++++ DATA ++++
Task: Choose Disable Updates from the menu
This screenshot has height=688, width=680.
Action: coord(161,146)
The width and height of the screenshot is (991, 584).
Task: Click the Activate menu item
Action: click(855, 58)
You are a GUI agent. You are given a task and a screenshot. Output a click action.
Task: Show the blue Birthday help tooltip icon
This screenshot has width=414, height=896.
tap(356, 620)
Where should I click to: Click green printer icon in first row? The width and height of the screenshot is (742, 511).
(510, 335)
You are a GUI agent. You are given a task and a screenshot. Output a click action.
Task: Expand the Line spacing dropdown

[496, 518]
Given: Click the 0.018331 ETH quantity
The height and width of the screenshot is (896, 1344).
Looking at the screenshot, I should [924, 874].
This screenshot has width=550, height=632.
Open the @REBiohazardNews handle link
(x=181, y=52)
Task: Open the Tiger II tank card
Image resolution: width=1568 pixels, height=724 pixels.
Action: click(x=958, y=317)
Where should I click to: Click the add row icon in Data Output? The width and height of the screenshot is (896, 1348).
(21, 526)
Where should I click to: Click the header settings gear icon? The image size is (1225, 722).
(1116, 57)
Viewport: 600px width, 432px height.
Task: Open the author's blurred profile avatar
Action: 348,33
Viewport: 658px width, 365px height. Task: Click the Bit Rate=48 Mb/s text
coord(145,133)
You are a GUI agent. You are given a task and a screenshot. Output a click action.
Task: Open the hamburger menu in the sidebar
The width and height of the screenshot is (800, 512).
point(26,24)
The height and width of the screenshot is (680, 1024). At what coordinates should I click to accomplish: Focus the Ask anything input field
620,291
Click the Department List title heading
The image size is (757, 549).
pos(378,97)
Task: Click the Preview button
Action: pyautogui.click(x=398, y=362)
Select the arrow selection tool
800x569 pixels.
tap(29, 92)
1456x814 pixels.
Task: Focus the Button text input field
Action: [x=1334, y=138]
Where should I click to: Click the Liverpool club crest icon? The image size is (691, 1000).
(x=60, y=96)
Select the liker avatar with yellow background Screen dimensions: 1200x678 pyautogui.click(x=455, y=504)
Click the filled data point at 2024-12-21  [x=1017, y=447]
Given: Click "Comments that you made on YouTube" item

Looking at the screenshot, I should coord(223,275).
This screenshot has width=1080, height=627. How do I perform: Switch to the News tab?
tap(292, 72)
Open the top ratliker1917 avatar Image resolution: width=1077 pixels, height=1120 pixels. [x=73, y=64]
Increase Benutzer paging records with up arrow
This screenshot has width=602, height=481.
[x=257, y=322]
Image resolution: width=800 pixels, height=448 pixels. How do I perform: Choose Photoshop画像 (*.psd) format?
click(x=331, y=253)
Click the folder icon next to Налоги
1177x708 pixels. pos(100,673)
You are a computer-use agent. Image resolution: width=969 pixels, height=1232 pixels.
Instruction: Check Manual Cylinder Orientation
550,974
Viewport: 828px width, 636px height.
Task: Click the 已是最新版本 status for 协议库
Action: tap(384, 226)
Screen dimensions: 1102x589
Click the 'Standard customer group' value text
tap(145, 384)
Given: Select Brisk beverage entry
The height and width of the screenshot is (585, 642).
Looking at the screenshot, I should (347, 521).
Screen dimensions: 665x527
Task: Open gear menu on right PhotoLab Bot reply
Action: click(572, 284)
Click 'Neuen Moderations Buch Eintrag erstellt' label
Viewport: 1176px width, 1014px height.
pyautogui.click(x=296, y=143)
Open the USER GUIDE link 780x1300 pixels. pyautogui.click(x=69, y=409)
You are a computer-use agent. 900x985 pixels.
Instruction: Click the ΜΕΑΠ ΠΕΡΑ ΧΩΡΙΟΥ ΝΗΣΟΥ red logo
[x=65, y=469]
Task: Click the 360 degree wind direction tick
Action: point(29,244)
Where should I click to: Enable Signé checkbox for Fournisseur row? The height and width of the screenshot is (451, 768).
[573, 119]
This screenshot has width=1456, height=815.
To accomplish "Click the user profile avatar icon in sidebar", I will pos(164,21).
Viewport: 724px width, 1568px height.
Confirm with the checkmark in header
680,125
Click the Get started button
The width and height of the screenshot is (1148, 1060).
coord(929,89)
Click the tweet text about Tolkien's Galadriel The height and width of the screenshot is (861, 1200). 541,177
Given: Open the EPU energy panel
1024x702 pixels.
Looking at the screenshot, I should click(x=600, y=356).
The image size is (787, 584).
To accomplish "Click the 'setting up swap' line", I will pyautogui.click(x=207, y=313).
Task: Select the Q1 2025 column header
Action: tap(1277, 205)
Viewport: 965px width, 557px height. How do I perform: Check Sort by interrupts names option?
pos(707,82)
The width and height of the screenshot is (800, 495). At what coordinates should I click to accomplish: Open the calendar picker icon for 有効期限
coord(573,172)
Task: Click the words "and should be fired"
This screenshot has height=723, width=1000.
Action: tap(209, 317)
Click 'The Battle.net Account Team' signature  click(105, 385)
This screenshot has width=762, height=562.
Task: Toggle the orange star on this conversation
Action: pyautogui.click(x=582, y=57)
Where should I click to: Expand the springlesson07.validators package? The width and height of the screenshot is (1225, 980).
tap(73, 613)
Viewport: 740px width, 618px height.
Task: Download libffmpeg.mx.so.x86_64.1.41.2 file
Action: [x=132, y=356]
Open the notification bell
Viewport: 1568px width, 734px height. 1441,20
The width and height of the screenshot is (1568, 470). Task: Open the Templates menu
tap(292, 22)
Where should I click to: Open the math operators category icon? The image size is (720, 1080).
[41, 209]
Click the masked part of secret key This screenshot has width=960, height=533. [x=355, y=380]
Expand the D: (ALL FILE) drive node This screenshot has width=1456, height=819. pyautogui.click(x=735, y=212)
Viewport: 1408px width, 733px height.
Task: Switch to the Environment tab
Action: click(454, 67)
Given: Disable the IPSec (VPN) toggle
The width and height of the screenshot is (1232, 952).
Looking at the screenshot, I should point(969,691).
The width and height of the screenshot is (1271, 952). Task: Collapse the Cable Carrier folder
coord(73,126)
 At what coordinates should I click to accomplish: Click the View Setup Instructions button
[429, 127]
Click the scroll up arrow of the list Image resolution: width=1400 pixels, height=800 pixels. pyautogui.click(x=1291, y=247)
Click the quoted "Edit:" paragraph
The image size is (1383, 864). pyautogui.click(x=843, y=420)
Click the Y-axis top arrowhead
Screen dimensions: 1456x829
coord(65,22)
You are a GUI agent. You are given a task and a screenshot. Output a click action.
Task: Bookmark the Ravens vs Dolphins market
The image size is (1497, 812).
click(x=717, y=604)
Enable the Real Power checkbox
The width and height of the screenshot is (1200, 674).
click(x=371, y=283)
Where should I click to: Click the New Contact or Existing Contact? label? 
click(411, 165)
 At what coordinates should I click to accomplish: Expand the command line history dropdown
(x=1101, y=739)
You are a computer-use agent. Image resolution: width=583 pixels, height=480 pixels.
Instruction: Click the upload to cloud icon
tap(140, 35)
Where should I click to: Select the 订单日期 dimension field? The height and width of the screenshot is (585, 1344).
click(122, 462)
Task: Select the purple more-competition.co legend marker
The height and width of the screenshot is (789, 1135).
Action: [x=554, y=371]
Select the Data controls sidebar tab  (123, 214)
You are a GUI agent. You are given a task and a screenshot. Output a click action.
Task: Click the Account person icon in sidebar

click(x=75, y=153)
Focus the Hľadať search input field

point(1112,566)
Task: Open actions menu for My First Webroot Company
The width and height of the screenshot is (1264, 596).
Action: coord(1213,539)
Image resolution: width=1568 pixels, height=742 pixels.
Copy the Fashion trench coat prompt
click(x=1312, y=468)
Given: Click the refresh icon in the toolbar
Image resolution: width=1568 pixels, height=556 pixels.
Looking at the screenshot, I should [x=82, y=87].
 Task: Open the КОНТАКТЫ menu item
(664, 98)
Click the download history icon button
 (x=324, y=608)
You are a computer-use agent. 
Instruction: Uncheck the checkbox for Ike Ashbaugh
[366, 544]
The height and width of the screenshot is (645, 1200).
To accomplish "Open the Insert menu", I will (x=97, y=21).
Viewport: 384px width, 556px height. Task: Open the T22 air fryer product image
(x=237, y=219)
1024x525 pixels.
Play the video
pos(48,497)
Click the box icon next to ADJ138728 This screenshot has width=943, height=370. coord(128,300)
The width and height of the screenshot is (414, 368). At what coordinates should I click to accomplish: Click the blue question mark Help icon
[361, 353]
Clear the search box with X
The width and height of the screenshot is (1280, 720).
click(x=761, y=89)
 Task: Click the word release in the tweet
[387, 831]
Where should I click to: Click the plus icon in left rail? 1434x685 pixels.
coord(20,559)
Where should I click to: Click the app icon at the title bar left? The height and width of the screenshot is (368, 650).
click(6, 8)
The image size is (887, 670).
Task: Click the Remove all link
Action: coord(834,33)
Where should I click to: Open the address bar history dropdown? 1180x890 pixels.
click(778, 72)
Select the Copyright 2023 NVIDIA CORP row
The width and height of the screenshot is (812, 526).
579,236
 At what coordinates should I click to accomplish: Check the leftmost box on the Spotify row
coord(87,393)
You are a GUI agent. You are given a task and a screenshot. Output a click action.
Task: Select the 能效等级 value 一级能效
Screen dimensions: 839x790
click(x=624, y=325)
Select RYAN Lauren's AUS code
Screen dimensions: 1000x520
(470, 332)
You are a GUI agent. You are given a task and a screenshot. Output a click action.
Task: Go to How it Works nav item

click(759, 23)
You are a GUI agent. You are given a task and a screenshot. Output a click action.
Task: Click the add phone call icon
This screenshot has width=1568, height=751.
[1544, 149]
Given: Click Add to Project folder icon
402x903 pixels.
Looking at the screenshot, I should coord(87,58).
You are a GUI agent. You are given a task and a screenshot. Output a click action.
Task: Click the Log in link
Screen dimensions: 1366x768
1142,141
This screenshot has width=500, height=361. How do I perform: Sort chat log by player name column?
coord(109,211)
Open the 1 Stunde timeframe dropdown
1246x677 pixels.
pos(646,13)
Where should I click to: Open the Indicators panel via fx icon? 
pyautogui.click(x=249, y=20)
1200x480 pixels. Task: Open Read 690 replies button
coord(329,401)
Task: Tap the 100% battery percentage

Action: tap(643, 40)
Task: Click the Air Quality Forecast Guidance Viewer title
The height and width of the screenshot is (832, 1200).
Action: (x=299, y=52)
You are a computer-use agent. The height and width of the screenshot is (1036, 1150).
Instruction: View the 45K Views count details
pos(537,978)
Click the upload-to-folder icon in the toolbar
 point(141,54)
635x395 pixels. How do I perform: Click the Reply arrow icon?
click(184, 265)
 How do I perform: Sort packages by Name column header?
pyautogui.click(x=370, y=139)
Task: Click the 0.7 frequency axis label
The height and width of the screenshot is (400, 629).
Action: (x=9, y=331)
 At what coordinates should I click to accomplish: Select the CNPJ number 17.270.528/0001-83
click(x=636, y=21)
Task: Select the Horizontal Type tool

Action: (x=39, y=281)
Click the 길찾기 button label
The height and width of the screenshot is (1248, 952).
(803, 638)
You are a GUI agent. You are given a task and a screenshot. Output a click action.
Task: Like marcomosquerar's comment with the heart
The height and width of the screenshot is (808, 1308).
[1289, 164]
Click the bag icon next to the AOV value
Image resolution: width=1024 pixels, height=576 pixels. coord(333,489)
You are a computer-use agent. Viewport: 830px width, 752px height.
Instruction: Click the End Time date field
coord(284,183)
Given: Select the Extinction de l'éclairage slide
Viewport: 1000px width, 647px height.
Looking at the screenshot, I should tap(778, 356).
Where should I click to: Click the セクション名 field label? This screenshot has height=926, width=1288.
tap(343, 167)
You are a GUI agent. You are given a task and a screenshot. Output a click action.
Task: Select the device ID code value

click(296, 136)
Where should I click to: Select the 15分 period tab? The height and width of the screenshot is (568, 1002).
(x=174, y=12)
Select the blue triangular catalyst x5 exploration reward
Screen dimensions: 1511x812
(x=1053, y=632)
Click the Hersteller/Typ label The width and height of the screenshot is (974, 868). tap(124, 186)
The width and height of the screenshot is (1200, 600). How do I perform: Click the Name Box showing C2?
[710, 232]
++++
→ **TASK ITEM**
Only those lines of the entries above that run from the line containing "Where should I click to: Click the New" to the line containing "You are a computer-use agent. Image resolution: width=583", both included, should be transcribed exactly.

→ **PROBLEM SOLUTION**
Where should I click to: Click the New Contact or Existing Contact? label? 
click(411, 165)
 At what coordinates should I click to accomplish: Expand the command line history dropdown
(x=1101, y=739)
You are a computer-use agent. Image resolution: width=583 pixels, height=480 pixels.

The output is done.